**What to do**
a. Reproduce the passage of the VAMK description from "International profile" up to and including "to a degree.".
b. According to the VAMK description, approximately how many VAMK students go abroad each year?
c. Condense the paragraph of the VAMK description that begins "There are approximately 500 degree students" into a bulleted list that keeps its main facts.

VAMK offers education in three languages in a total of 17 degree programmes. In addition to the Finnish degree programmes, VAMK has three Swedish and three English degree programmes. Close collaboration with the working-life is an essential aspect of learning. A degree taken at the University of Applied Sciences includes theoretical, professional studies, practical training in specialty field and the final thesis.

Notable programmes include:
 Business Economics
 Tourism
 Health Care and Social Services
 Technology and Communication
 Information Processing

There are approximately 500 degree students in the ten adult education degree programmes. In the Open University of Applied Sciences you can add onto your professional skills or take degree-oriented studies. VAMK also offers degree programmes leading to a polytechnic master's degree. Specialisation studies are aimed at those already in the working life to supplement their professional skills. There is also continuing education for businesses and organisations in all fields taught at VAMK.

International profile

Internationality, multilingualism and multiculturalism are an integral part of teaching and everyday activities at VAMK. Yearly about 300 students from abroad, in addition to some 80 exchange students, pursue studies leading to a degree.

Each student can choose to get international experience by taking part of the studies or the practical training abroad. Yearly approximately 150 students of VAMK go abroad.

**Recorded information**

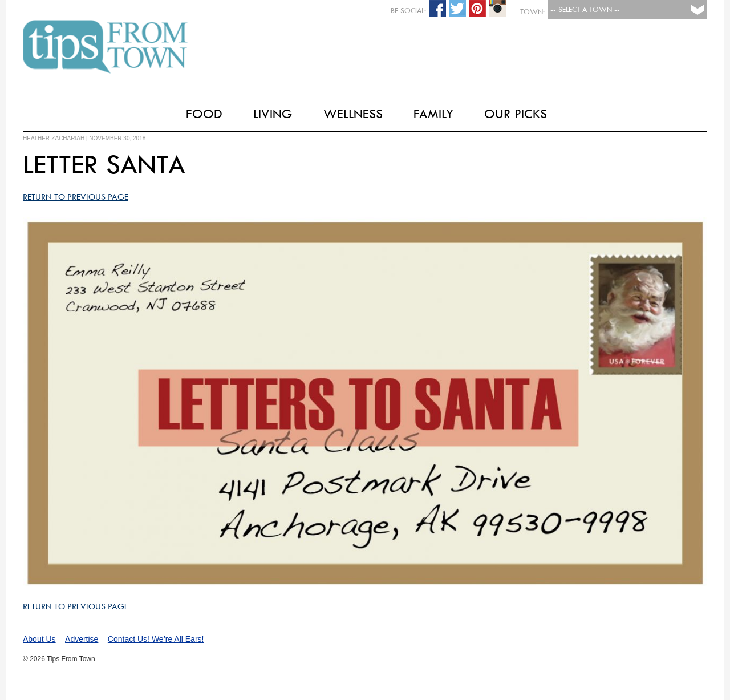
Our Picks (516, 114)
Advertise (82, 639)
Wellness (353, 114)
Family (433, 114)
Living (273, 114)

**Responses in order**
a.
International profile

Internationality, multilingualism and multiculturalism are an integral part of teaching and everyday activities at VAMK. Yearly about 300 students from abroad, in addition to some 80 exchange students, pursue studies leading to a degree.

b. Approximately 150 students.

c.
- About 500 degree students are enrolled in ten adult education degree programmes.
- The Open University of Applied Sciences offers ways to add to professional skills or take degree-oriented studies.
- VAMK offers degree programmes leading to a polytechnic master's degree.
- Specialisation studies help people already in working life supplement their professional skills.
- Continuing education is available for businesses and organisations in all fields taught at VAMK.